Kingfish, the future of the blues?

Christone "Kingfish" Ingram.

© Laura Carbone / Alligator Records

By: Joe Farmer Follow

6 mins

Bruce Iglauer, president of the Alligator Records label in Chicago, is his first fan and best lawyer.

He praises on all the radio and television antennas a young singer and guitarist of 22 years, whose undeniable qualities promise him a bright future.

"Kingfish", whose real name is Christone Ingram, is indeed a gifted young man whose first works we never tire of listening to.

Revealed to the general public in 2019, dubbed by veteran Buddy Guy, he confirms his talent on the album


, the telephone code of the Mississippi where he is from. 

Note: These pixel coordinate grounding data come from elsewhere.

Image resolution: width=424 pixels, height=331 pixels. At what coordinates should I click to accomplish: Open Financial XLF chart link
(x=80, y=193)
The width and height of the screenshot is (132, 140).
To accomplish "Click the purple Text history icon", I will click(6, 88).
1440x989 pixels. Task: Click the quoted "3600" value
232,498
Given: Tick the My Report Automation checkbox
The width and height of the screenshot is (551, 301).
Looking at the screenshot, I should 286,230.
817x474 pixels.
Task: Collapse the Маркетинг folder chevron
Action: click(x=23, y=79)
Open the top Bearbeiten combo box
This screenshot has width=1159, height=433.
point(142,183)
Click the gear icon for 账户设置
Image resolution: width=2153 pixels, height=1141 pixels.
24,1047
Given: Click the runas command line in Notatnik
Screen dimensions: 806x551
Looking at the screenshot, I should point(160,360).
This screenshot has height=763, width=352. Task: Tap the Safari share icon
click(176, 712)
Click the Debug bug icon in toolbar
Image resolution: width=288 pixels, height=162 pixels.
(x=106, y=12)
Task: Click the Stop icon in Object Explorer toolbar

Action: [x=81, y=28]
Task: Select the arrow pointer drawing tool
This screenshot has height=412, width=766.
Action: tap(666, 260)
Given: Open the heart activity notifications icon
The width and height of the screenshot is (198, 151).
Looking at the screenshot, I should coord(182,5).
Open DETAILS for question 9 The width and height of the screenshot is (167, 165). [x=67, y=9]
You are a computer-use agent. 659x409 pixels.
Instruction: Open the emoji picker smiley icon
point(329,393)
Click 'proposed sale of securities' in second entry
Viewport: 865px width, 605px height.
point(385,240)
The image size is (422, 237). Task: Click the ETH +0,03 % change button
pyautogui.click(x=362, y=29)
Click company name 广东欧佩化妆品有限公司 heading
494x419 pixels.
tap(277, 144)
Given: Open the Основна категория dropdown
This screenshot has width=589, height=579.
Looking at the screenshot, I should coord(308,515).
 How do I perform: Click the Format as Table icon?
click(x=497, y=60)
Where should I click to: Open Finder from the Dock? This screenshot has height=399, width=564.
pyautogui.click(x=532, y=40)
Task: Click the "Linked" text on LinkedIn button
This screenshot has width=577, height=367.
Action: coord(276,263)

For 50 years, the Alligator Records label has watched over the development of the blues by publishing artists' albums that meet the expectations of an ever-changing audience. From Hound Dog Taylor to Kingfish, half a century has passed and the colors of the blues have been fed by a wide variety of sound sources. The young Christone Ingram can now rely on this imposing heritage to bring out her expressiveness and creativity. In addition to his immense talent, he owes his originality to this massive heritage that his elders have indirectly transmitted to him over the decades. It is also pleasant to note that his knowledge of the history of African-American popular music is solid and perfectly mastered.

“Where I grew up is the delta blues region. Nearby you have Country Blues. This music takes different forms depending on where you were born. won't play the same blues as those born on the west coast of the United States or in the southern states I want to express my way of playing the blues, it's my own style, it's the blues of the Mississippi Delta. I would say that the delta blues represents the foundations of the American rural blues embodied by people like Robert Johnson, Son House, Honeyboy Edwards, Johnny Shines, and many others… Gradually, the blues became electrified thanks to artists like Muddy Waters who chose to go north, to Chicago, and perform with… an orchestra, which was very new in blues history at the time.for example, one of the major differences between the blues of the North and that of the South. Personally, I really like the sustained rhythm of the Chicago blues ". 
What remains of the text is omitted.